AP Photo/Jacquelyn Martin

In this country, perjury can be difficult to prove -- and even when a violation seems fairly straightforward, it's not always pursued or punished.  Amid the current hysteria playing out over the Supreme Court's pending decision on abortion jurisprudence -- an authentic leaked draft opinion shows a majority of the justices in favor of overturning the current Roe/Casey precedent, with a sixth justice likely on board for at least upholding Mississippi's 15-week restriction in Dobbs, some on the Left are angrily alleging that these justices lied under oath during the confirmation hearings.  Law professor Jonathan Turley debunks that overheated claim as scurrilous and baseless:


Sen. Majority Leader Chuck Schumer (D., N.Y.) declared that some of the conservative justices “have lied to the U.S. Senate.” Sen. Susan Collins (R., Me.) publicly decried what she claimed were false or misleading answers on Roe by Justices Alito and Kavanaugh. No less a legal figure as Stephen Colbert declared “They knew, that if they were honest, they wouldn’t get the job. So they lied, which I think is perjury. But what do I know? I’m no Supreme Court justice, I’m not a good enough liar.” ... Take Alito. Many of us said when Alito was nominated that he was presumptively opposed to the logic of Roe. After all, in 1985, Alito wrote as a Justice Department lawyer that the Constitution does not contain a right protecting abortions. However, appearances had to be observed.

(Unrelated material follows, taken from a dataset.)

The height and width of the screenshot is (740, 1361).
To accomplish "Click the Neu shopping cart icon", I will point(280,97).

The late Sen. Arlen Specter (R., Pa.), asked him if he agreed with that statement today and Alito responded in classic confirmation nonspeak. He first repeated the facts (by noting that he was a Justice Department attorney at the time) and then went rote: “Today if the issue were to come before me. The first question would be the question that we’ve been discussing and that’s the issue of stare decisis. And if the analysis were to get beyond that point, I would approach that question with an open mind.” That says absolutely nothing but how every jurist approaches case precedent. You begin with the touchstone of stare decisis and the preference for preserving precedent. You then approach the countervailing question with “an open mind.”

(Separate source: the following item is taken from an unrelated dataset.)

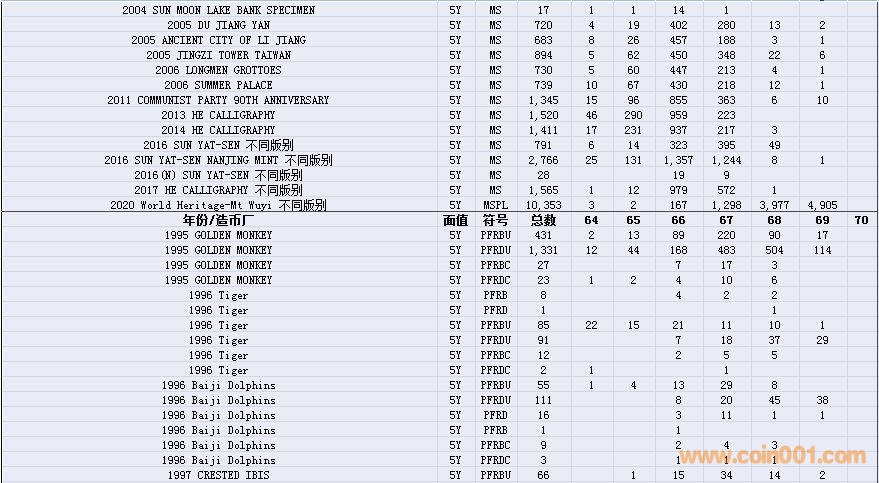Select the 1997 CRESTED IBIS row
This screenshot has width=879, height=483.
coord(218,475)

Turley runs through confirmation hearing testimony statements from now-justices Gorsuch, Kavanaugh and Barrett, as well, explaining how their answers do not even come close to perjurious.  One might accuse them of evasiveness, but they didn't lie.  He concludes, "what is most striking about these claims that the justices lied is that most of these critics insisted during their confirmations that they were clearly antagonistic toward Roe. Nothing that they said changed any minds on their judicial philosophy as hostile to the logic of Roe."  MeanwhileAlito appears to have written the majority opinion in Dobbs -- and given the torrent of threats against the Court from irate leftists, he and his family have reportedly been temporarily relocated to an undisclosed location.  This comes as protests erupted at the homes of other conservative justices over the weekend, after a left-wing group doxxed them and published their addresses online.  The White House conspicuously declined to condemn both the unprecedented leak, and the house-to-house protests, which were actually illegal.  Under mounting pressure to do the bare minimum, outgoing Biden spokesperson Jen Psaki did...the bare minimum yesterday.  Here's my response:


And this observation is basically indisputable:

We covered a new CNN poll showing a substantial GOP lead on the generic 2022 ballot, with the data gathered after the SCOTUS leak and resulting explosion of coverage.  The survey also included data suggesting the fate of Roe is not a top issue for many voters, and unlikely to be a game-changer.  Here's Reuters doing some anecdotal reporting along the same lines around Phoenix, Arizona:

Wilson, 61, is pro-choice, voted for Democratic President Joe Biden, and knew all about the news last week that the U.S. Supreme Court is likely poised to overturn the landmark 1973 Roe v. Wade decision giving women the right to an abortion. Yet Wilson said she is undecided about who she will vote for this November, and abortion rights are not a priority for her. “It’s the economy and jobs,” Wilson said. She said she was disappointed in Biden, because of high inflation and “too many homeless people on the streets.” ... Maria Alvarez, 46, a mother and a realtor, said she is pro-choice, but “I really don’t have a strong opinion on it.” She wants politicians who will take care of pocketbook issues. She had just completed a grocery shop that cost her $400, twice what she used to pay a year ago. Of the 21 women interviewed by Reuters, five said they were pro-life and Republican, while 16 said they were pro-choice. Just two of the 16 said the issue was the top priority for them when voting this November, while half of the 16 were undecided about who to vote for in the Senate race because of concerns about the economy. The other half said they would likely vote Democrat.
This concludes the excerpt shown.